FIG. 1 is a block diagram showing the configuration of one embodiment of the present invention.

FIG. 2 is a flowchart explaining the operation of the two-wire transmitter shown in FIG. 1;

FIG. 3 is a waveform diagram showing communication waveforms on the transmission line of the two-wire transmitter shown in FIG. 1;

FIG. 4 is a block diagram showing the configuration of a conventional two-wire transmitter.
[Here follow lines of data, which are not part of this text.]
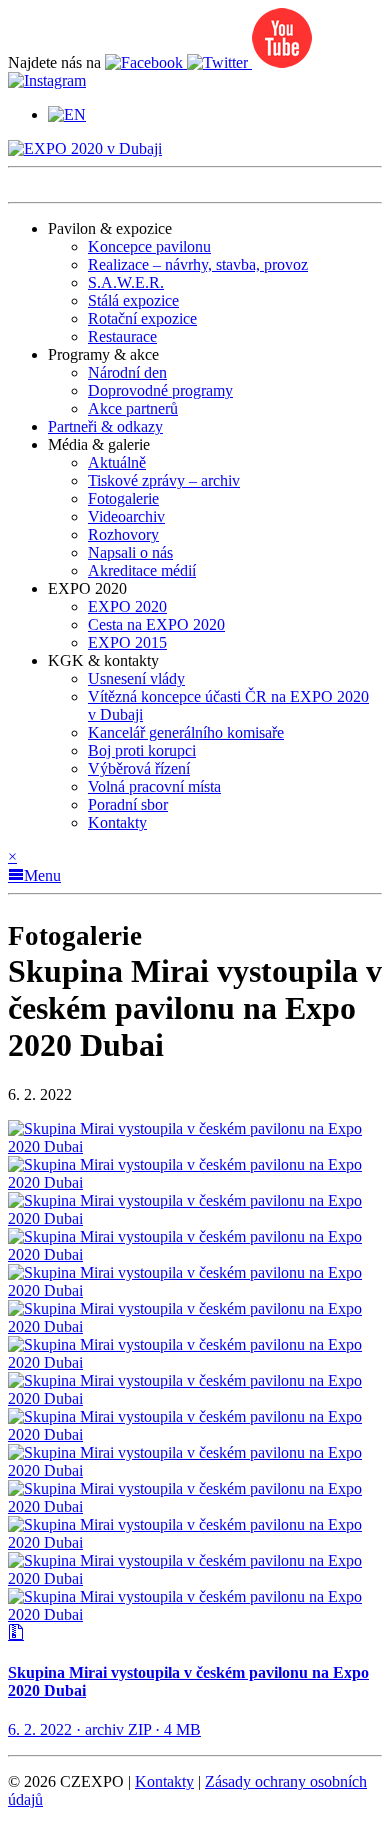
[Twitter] (219, 62)
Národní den (127, 372)
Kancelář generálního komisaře (186, 732)
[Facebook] (146, 62)
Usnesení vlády (136, 678)
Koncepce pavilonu (149, 246)
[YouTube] (282, 62)
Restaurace (122, 336)
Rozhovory (123, 534)
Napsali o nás (130, 552)
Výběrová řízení (139, 768)
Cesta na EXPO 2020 (156, 624)
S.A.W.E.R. (126, 282)
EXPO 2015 (127, 642)
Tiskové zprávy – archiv (164, 480)
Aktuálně (117, 462)
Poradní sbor (128, 804)
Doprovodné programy (160, 390)
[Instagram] (47, 80)
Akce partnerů (133, 408)
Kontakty (117, 822)
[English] (67, 114)
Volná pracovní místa (154, 786)
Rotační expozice (142, 318)
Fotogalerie (123, 498)
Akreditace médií (142, 570)
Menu (42, 875)
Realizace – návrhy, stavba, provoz (198, 264)
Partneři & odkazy (105, 426)
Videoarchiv (126, 516)
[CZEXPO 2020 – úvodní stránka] (85, 148)
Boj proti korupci (142, 750)
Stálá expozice (133, 300)
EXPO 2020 (127, 606)
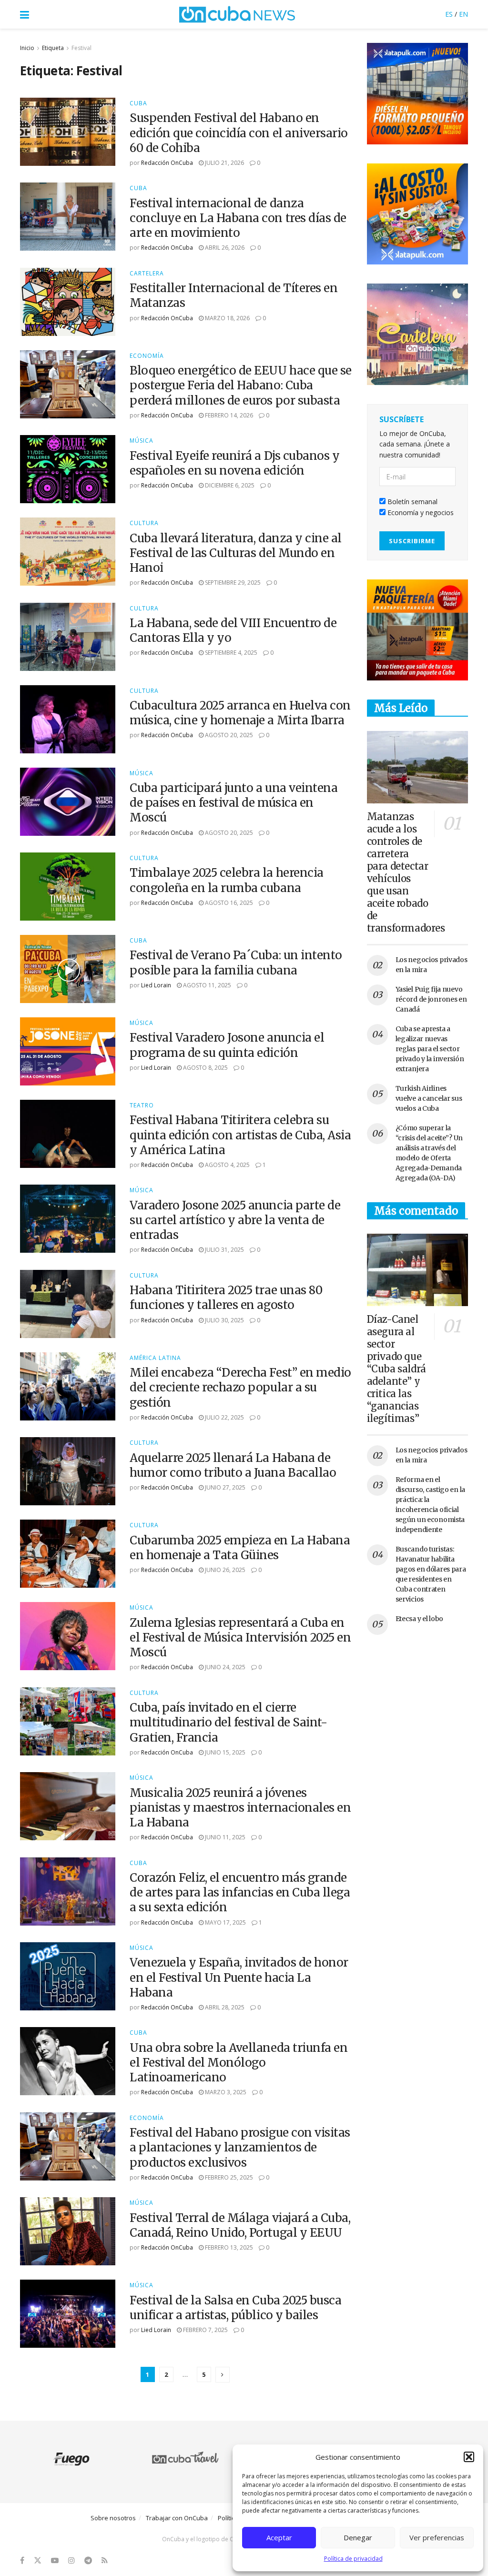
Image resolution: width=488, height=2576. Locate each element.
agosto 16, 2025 (228, 903)
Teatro (142, 1105)
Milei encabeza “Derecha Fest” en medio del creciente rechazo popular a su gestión (240, 1387)
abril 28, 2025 (223, 2007)
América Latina (155, 1358)
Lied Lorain (156, 985)
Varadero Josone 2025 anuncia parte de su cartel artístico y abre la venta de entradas (235, 1220)
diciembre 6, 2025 (228, 485)
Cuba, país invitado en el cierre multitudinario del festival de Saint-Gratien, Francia (228, 1722)
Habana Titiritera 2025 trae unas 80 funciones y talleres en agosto (226, 1297)
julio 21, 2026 (223, 163)
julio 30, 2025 (223, 1320)
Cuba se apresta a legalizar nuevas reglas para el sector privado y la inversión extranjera (430, 1048)
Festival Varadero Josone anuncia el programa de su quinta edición (227, 1045)
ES (449, 14)
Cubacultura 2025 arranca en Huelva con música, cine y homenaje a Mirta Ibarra (240, 713)
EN (463, 14)
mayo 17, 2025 (224, 1922)
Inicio (27, 48)
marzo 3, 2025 (224, 2092)
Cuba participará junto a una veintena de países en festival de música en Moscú (233, 803)
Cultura (144, 523)
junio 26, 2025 (224, 1570)
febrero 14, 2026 (228, 415)
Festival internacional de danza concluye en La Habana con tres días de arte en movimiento (238, 218)
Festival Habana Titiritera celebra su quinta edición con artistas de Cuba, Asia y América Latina (240, 1135)
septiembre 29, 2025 (232, 582)
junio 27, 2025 (224, 1487)
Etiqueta (53, 48)
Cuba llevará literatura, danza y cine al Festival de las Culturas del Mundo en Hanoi (236, 553)
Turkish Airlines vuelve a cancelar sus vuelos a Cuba (429, 1098)
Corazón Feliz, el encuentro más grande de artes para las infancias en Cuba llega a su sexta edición (240, 1892)
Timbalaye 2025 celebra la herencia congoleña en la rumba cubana (227, 880)
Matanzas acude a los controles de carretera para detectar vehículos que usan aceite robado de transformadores (406, 872)
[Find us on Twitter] (37, 2560)
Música (141, 441)
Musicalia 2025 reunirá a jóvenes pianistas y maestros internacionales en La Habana (240, 1807)
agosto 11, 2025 (206, 985)
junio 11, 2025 (224, 1837)
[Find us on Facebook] (22, 2560)
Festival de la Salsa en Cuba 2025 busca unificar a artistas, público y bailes (235, 2307)
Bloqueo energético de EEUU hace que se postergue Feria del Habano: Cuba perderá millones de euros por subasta (241, 385)
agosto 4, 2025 (226, 1165)
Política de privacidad (353, 2559)
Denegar (358, 2537)
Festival (81, 48)
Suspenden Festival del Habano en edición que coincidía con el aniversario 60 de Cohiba (239, 133)
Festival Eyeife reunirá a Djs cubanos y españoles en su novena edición (234, 463)
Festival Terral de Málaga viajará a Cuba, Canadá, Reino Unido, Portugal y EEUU (240, 2225)
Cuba (138, 103)
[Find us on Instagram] (71, 2560)
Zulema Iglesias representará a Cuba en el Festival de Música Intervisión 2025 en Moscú (240, 1637)
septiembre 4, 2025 (230, 653)
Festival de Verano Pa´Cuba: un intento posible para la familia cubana (236, 962)
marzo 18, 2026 (226, 318)
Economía (147, 356)
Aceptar (279, 2537)
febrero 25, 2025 (228, 2177)
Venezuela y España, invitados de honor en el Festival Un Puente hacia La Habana (239, 1977)
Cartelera (147, 273)
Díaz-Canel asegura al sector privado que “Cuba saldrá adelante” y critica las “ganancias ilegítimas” (396, 1368)
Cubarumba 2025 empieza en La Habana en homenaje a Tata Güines (240, 1547)
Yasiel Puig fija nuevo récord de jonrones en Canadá (431, 999)
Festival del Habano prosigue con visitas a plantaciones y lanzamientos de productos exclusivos (240, 2147)
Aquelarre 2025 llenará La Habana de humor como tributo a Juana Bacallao (233, 1465)
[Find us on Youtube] (55, 2560)
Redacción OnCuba (167, 163)
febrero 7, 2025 (205, 2330)
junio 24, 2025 (224, 1667)
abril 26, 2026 (223, 247)
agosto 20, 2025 (228, 735)
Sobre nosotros (113, 2518)
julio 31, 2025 (223, 1250)
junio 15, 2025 (224, 1752)
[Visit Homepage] (237, 14)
FIG. 5 is a flowchart explaining the operation of the two-wire transmitter shown in FIG. 4;

FIG. 6 is a waveform diagram showing communication waveforms on the transmission line of the two-wire transmitter shown in FIG. 4;

[Explanation of symbols]

10, 14 2-wire transmitter 11 DC power supply 12 Load 13 Handheld terminal IFC1, IFC2 Interface μP1, μP
2 Microprocessor MEM1, MEM2 Memory

Claims (1)

[Claims] Claim 1: A physical quantity to be measured by a sensor is converted into an electrical signal, which is processed by a signal calculation means including a microprocessor, and transmitted as a current signal to the load side via two transmission lines, as required. In a two-wire transmitter that performs digital communication by connecting a handheld terminal to the transmission line and superimposing a digital communication signal, the transmitter receives the digital signal sent from the handheld terminal and changes settings. an interface that sends the contents to the microprocessor, and a response signal that sends a response signal to the transmission line via the interface after confirming that the digital signal necessary for changing the settings has been taken in from this interface. a communication processing means for confirming that sending of the response signal is completed, a confirmation means for confirming that sending of the response signal is completed, and a setting change means for changing the setting based on a confirmation notification from the confirmation means, and configured to correspond to the setting change. A two-wire transmitter, characterized in that it transmits the current signal.